### STUDY QUESTIONS:
**a)** Reproduce the stretch of the torrent frog article from "The research was" through "of the NIDCD.", keeping every word and mark unchanged.
**b)** Carry on the article about the torrent frog's ultrasound calls from the point where it stops, not the listing.

### TEXT SHOWN:
"Our research points out an elegant and novel solution to the problem of communication in high levels of background noise," said Peter Narins, UCLA professor of physiological science and ecology and evolutionary biology, and co-author of the study. "In addition, we now add amphibians to the small group of vertebrates (bats, whales and some rodents) that use ultrasound for communication. This study may provide a clue for understanding why humans have ear canals: to improve sensitivity to high-frequency sounds."
Amolops tormotus, also referred to as the concave-eared torrent frog, is the first non mammalian vertebrate found to be capable of producing and detecting ultrasounds for communication, much like dolphins, bats and some rodents. It does so, the researchers report, to make itself heard above the din of low-frequency sounds produced in its surroundings so that it can communicate territorial information to other males of its species. In addition to helping researchers understand how the ear evolved, the research may one day enable scientists to develop new strategies or technologies that help people to hear in environments where there is substantial background noise.
The research was federally funded by the National Institute on Deafness and Other Communication Disorders (NIDCD), one of the National Institutes of Health, and the National Science Foundation.
"The more we can learn about the extraordinary mechanisms that Amolops and other animals have developed to hear and communicate with one another, the more fully we can understand the hearing process in humans, and the more inspired we can be in developing new treatments for hearing loss," said James F. Battey, director of the NIDCD.

### DATASET EXTRACT:
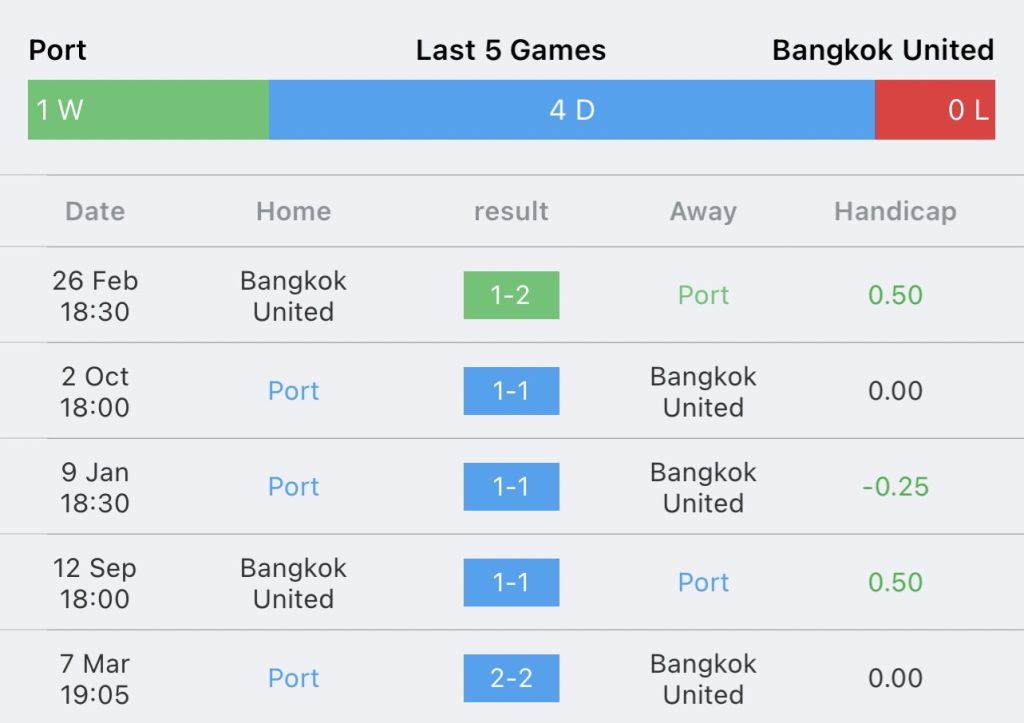The image size is (1024, 723).
Task: Click the green Port away team link
Action: [703, 295]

### TASK RESULTS:
**a)**
The research was federally funded by the National Institute on Deafness and Other Communication Disorders (NIDCD), one of the National Institutes of Health, and the National Science Foundation.
"The more we can learn about the extraordinary mechanisms that Amolops and other animals have developed to hear and communicate with one another, the more fully we can understand the hearing process in humans, and the more inspired we can be in developing new treatments for hearing loss," said James F. Battey, director of the NIDCD.

**b)**
Ultrasounds are high-pitched sounds more than 20 kilohertz (kHz) in frequency, exceeding the upper limit of sounds detectable by humans, and far higher than the 12 kHz frequencies that most amphibians, reptiles and birds are capable of hearing and producing. Key parts of the ear must be specially adapted to detect ultrasounds -- namely, the eardrum must be very thin to vibrate effectively at these high frequencies, and the bones of the middle ear must be extremely lightweight in order to transmit ultrasonic vibrations to the inner ear. The presence of an ear canal not only protects A. tormotus' thin and fragile eardrum from the environment, but also lessens the distance between the eardrum and the inner ear, thus allowing the bones of the middle ear to be shorter, and as a result, lighter in weight.
Scientists have known for several years that A. tormotus males produce high-pitched, birdlike calls that extend into the ultrasonic range. What remained to be tested was whether the ultrasounds were a byproduct of the frog's sound-production system or were heard and responded to by other males of that species. Researchers Albert S. Feng, an auditory neuroscientist at the University of Illinois, Urbana-Champaign; Narins, who studies auditory behavior, neurophysiology and mechanics; and colleagues conducted behavioral and physiological studies to investigate A. tormotus' hearing ability.
The researchers first wanted to know whether A. tormotus can hear ultrasounds. They recorded a male's call, split it into the audible components and ultrasonic components, and observed the responses of eight A. tormotus males to each of the split sounds. Five of the eight frogs produced calls in response to the audible, ultrasonic or both components of the species call, and three did not. Results of the behavioral observations showed that males were capab le of hearing and responding to ultrasounds.
The scientists then measured the electrical activities in A. tormotus' midbrain that is involved in sound processing and found marked electrical responses to sounds extending into the ultrasonic range -- both in the averaged response of a population of nerve cells in the brain and in single nerve cells -- confirming the frog's capacity for hearing ultrasounds. (A different species that lives in similar environments also demonstrated an ability to hear ultrasounds.)
The next steps for the researchers will be to study A. tormotus' eardrum, as well as hair cells, the sensory cells in the inner ear that are essential for hearing, to learn how the hair cells are able to detect ultrasounds. The scientists also are interested in learning why only the males possess recessed eardrums.
Other researchers involved in the study represent the Chinese Academy of Sciences Shanghai Institutes of Biology Sciences and Institute of Biophysics. Additional funding sources for the study include China's State Key Basic Research and Development Plan and National Natural Sciences Foundation.